Esercizio:
Riscrivi le voci dalla riga che contiene "The image size is (998, 528)." fino alla fine dell'estratto, sostituendo "size" con "resolution" e lasciando invariato tutto il resto.

(Estratto da un dataset)
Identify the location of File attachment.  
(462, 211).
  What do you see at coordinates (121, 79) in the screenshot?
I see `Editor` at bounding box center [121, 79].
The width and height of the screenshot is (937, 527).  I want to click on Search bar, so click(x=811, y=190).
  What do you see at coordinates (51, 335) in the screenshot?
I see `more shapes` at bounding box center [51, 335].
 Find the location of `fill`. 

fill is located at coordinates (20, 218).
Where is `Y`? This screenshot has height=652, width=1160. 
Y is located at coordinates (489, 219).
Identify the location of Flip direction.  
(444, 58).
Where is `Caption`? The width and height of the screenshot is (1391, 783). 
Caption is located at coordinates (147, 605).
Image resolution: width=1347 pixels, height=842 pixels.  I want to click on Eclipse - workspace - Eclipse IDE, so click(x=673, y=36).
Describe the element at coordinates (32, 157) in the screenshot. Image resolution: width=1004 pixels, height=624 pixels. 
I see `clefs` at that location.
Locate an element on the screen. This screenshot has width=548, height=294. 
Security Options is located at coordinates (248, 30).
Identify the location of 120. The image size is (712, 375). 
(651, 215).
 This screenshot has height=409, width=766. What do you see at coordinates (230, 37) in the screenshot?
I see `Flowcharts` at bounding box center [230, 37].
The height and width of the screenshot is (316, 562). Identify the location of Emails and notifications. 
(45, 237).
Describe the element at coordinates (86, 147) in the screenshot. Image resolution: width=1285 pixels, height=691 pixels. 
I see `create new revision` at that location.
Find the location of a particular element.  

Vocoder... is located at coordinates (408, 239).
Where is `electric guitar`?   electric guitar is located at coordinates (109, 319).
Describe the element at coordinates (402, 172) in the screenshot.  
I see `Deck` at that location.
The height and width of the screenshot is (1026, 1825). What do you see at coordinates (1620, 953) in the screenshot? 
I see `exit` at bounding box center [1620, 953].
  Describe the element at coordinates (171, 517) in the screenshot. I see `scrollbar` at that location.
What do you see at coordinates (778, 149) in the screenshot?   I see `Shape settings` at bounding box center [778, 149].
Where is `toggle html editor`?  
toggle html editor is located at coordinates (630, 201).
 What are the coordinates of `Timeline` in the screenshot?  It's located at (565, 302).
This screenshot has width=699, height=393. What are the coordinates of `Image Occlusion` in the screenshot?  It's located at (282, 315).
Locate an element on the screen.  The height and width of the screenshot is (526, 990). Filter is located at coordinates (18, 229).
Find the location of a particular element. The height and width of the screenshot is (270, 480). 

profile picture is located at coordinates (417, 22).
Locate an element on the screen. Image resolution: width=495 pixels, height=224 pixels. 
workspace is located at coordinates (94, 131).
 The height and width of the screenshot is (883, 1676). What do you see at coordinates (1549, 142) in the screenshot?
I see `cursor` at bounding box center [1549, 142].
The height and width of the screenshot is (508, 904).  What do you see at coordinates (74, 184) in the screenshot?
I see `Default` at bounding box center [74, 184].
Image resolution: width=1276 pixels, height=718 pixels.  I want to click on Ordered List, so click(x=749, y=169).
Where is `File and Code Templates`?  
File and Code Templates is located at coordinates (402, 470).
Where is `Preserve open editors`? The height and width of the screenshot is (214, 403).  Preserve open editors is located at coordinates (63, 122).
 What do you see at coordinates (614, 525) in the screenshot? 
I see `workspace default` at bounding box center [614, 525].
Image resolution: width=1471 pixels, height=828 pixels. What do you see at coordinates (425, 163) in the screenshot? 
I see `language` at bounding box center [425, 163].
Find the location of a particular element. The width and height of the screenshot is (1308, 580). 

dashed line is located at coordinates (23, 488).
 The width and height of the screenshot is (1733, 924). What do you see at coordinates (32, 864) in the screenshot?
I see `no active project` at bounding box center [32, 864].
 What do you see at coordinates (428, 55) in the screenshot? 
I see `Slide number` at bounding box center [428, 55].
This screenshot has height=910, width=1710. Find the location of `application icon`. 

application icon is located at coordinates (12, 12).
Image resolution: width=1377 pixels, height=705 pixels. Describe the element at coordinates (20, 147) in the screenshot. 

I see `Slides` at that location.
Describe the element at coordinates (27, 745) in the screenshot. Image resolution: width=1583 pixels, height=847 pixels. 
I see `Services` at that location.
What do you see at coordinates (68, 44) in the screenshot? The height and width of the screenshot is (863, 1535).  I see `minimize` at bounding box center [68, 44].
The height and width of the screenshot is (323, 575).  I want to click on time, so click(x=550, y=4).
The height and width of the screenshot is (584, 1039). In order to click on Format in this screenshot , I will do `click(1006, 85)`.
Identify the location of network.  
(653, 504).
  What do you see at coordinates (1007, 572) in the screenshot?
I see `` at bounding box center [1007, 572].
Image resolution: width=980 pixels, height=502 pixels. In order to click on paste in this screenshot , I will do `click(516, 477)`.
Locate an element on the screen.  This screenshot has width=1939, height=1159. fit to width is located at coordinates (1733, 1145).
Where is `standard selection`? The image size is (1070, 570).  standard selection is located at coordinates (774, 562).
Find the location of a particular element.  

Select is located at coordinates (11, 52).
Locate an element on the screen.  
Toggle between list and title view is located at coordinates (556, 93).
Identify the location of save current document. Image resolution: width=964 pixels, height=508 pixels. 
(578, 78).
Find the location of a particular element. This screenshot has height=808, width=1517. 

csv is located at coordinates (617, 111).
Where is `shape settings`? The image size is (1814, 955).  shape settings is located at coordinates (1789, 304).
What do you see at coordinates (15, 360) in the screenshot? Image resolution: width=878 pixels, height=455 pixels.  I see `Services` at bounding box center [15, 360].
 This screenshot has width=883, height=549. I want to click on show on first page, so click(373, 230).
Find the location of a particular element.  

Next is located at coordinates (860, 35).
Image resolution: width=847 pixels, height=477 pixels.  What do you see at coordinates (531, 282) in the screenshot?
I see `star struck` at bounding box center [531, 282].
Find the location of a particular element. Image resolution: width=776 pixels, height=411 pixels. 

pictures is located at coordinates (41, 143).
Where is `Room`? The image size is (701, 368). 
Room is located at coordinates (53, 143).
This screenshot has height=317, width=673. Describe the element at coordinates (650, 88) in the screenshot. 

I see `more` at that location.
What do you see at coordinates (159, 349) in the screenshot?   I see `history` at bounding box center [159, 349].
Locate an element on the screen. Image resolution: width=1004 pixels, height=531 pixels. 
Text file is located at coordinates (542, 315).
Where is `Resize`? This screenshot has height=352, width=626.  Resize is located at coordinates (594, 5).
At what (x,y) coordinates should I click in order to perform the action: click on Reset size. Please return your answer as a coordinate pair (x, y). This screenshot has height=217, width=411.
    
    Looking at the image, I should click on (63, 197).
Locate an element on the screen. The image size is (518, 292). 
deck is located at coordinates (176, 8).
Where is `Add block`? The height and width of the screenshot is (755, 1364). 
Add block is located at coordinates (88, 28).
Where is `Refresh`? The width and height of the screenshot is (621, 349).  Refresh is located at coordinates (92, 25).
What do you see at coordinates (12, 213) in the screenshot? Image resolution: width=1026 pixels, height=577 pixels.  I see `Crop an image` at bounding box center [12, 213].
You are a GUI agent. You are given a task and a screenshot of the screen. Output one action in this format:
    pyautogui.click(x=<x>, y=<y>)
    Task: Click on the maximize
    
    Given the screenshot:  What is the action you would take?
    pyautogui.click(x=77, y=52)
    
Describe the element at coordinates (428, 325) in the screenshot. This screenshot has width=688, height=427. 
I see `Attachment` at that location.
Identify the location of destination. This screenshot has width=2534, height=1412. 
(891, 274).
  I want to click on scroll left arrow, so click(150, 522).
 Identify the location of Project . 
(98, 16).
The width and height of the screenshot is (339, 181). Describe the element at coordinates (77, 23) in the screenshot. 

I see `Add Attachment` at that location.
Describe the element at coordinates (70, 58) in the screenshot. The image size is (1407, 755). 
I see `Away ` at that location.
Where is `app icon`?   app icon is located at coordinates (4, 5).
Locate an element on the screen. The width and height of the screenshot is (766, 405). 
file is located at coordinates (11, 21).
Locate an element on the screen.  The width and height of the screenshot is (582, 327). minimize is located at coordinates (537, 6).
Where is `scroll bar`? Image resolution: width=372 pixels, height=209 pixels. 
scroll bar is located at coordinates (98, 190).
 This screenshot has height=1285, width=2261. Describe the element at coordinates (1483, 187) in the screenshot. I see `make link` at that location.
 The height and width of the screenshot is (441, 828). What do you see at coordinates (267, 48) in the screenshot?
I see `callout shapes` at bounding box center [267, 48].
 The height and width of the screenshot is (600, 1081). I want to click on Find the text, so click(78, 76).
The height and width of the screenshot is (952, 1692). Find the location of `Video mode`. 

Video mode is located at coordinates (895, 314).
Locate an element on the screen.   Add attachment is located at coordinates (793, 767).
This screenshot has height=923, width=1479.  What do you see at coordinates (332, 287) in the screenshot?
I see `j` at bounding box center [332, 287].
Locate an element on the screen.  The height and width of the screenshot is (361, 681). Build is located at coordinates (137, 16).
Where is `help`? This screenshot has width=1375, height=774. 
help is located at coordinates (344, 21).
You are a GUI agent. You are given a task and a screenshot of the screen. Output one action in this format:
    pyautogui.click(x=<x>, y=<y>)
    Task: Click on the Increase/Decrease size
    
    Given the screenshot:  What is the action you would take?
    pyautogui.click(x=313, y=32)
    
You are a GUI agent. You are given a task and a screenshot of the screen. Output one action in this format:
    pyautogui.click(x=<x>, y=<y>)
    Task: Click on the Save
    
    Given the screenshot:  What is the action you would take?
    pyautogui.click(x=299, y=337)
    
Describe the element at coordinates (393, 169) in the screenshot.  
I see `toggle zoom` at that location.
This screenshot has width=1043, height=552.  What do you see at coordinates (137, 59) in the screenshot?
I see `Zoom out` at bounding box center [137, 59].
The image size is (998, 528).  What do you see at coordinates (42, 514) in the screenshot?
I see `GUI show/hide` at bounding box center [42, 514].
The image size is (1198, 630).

Risultato:
The image resolution is (998, 528).  What do you see at coordinates (42, 514) in the screenshot?
I see `GUI show/hide` at bounding box center [42, 514].
The image resolution is (1198, 630).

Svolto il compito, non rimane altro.